== What to do ==
Only some lines are wanted: please transcribe exactly those from the one containing "Instruction: Open the" through the end of the data, pictures excluded.

== Material for the task ==
Segment Open

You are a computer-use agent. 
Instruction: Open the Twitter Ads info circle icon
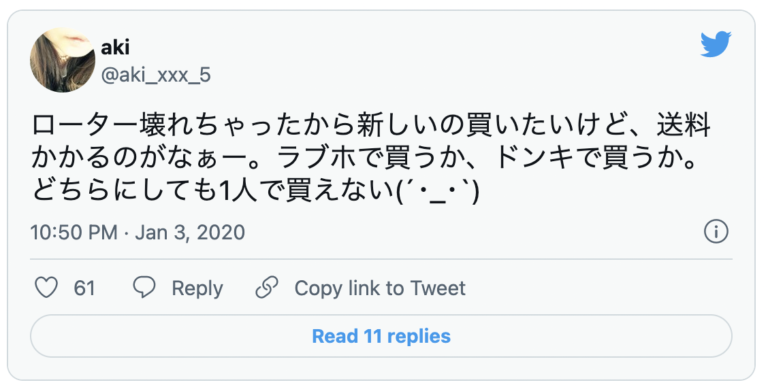[x=716, y=231]
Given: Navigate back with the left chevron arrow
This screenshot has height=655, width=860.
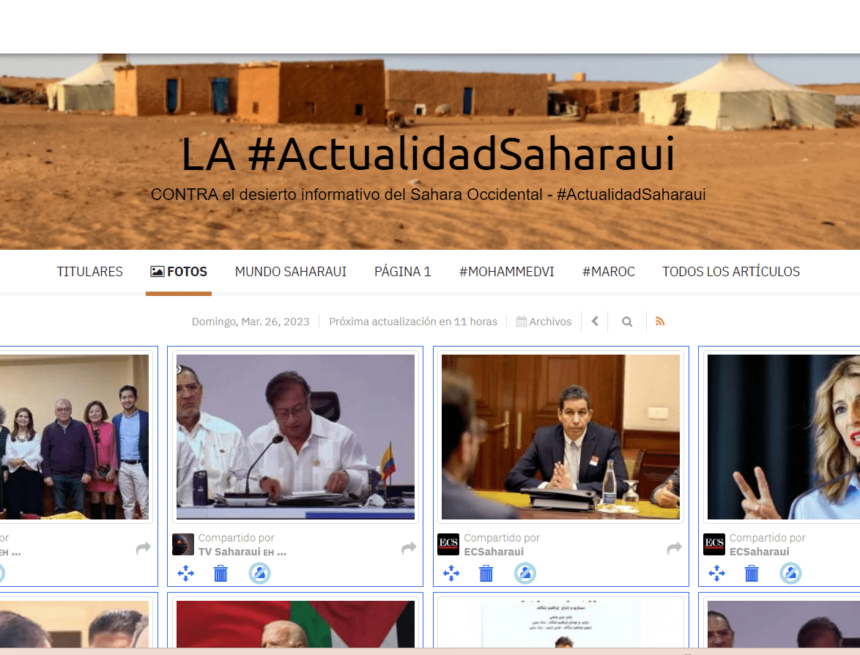Looking at the screenshot, I should [x=595, y=321].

Segment Closed

== Task solution ==
Instruction: Open the Twitter Ads info circle icon
[x=716, y=231]
Given: Navigate back with the left chevron arrow
This screenshot has height=655, width=860.
Looking at the screenshot, I should [x=595, y=321].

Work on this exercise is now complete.